Mushrooming compliance demands in Australian higher education are drowning out the other “core responsibilities” of governance, according to La Trobe University chancellor and former Victorian premier John Brumby.
Mr Brumby told a Melbourne forum that universities’ governing bodies had more onerous workloads than boards in other sectors. “The demands on university councils are…more than your routine corporate or not-for-profit board,” he told the Tertiary Education Quality and Standards Agency (Teqsa) conference. “You could spend 60, 70, 80 hours a week just going into the detail of all of the governance requirements.”
Mr Brumby said monitoring and compliance was just one of university councils’ “core responsibilities”, which also included overseeing strategy and finance, appointing vice-chancellors and monitoring their performance. “We have an obligation, above all others, to ensure a safe workplace,” he added. “It’s university councils which, in so many ways, set the tone for culture.”
Governing bodies needed to stay abreast of “social licence issues”, he added. “Things like accountability, performance, value for money, employability of our students, student support, wage payments, gender violence on campus – all of those issues are important.”
Mr Brumby denied a suggestion that chancellors were “failing in their role” of building trust in universities.

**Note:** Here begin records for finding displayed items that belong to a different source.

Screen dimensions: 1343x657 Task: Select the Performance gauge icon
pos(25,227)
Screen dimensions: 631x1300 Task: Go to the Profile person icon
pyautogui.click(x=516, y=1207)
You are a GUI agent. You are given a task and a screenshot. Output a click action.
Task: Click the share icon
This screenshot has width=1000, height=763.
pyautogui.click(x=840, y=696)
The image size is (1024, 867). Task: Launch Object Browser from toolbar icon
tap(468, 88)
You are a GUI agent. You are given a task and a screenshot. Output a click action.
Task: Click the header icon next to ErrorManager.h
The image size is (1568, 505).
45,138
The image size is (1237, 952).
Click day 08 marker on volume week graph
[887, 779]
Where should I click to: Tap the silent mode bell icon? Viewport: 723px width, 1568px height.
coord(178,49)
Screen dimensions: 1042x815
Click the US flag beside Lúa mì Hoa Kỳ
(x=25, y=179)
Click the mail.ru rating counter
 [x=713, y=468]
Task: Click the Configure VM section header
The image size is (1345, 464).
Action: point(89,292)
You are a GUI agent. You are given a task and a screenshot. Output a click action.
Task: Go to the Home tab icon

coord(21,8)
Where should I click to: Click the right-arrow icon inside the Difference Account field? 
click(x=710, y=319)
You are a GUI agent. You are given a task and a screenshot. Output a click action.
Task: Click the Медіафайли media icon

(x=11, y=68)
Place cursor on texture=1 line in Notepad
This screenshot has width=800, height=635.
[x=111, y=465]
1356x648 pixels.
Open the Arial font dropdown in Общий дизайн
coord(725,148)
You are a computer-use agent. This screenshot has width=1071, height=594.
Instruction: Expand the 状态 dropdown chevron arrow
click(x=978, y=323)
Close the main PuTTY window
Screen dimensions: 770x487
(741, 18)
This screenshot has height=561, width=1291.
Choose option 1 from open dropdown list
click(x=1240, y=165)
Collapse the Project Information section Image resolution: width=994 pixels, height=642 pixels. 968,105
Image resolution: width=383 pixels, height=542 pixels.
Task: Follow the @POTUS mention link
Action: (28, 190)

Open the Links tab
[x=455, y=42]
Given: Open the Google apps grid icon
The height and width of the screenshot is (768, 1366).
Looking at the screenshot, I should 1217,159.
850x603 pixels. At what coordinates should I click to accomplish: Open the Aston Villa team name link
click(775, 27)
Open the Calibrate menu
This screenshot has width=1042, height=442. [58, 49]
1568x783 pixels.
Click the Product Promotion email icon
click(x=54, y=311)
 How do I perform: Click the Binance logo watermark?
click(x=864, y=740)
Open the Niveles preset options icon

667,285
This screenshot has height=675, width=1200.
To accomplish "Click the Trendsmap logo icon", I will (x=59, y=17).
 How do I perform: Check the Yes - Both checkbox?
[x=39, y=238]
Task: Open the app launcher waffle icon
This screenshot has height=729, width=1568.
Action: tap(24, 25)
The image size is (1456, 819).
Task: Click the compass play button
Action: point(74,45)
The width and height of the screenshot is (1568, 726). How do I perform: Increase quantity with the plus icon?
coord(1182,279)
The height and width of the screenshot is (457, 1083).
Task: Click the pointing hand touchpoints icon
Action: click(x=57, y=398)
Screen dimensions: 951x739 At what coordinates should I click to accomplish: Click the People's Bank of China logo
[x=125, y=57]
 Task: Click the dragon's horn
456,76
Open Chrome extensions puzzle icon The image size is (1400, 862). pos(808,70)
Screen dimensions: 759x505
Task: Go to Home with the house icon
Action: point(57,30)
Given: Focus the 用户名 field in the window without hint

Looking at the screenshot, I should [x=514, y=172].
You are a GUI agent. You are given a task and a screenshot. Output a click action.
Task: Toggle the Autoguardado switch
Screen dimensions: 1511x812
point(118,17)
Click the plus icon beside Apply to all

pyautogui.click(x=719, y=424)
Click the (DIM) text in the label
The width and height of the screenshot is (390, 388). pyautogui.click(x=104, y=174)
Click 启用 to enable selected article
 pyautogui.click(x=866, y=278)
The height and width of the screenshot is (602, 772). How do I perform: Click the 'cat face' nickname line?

He said institutions of all types were experiencing a trust deficit, as social media fuelled an explosion of populism and polarisation.
“That means the expectations are higher,” he told the conference. “We’ve got to be open to criticism. The truth is that we’ve got to lift our performance.”
He said his council had been “profoundly disappointed” when La Trobe was found to have underpaid its casual staff by A$5.4 million (?2.8 million). “That was a failure of our governance and our administration,” he said, adding that the university had changed its culture as well as its systems to “tackle…the disease rather than just focusing on the symptom”.
Mark Rigotti, chief executive of the Australian Institute of Company Directors, said universities were seen as places to “get educated and have a better life. That’s a very hard proposition to sustain if people don’t trust you,” he told the conference.
Mr Rigotti said the lack of trust in institutions could be shrugged off as “a flash in the pan” that had been “weaponised” to sell newspapers or win elections. Alternatively, university leaders could accept the criticism as “true, in which case it raises questions around who you are and what you stand for”.
Another interpretation was that “there’s elements of truth in it, but it’s been over-amplified. Either way…the sector needs to come up with a response.”
He said over-regulation was “chilling” productivity in universities and elsewhere by monopolising governing bodies’ time and fostering a “risk-averse” climate. Directors were eschewing aspirations of best practice and instead aiming for “minimum compliance levels”.
Mr Brumby said governing bodies needed to focus on the “big” issues rather than allowing themselves to be distracted by compliance minutiae. “It is important to separate out the wood from the trees,” he told the conference.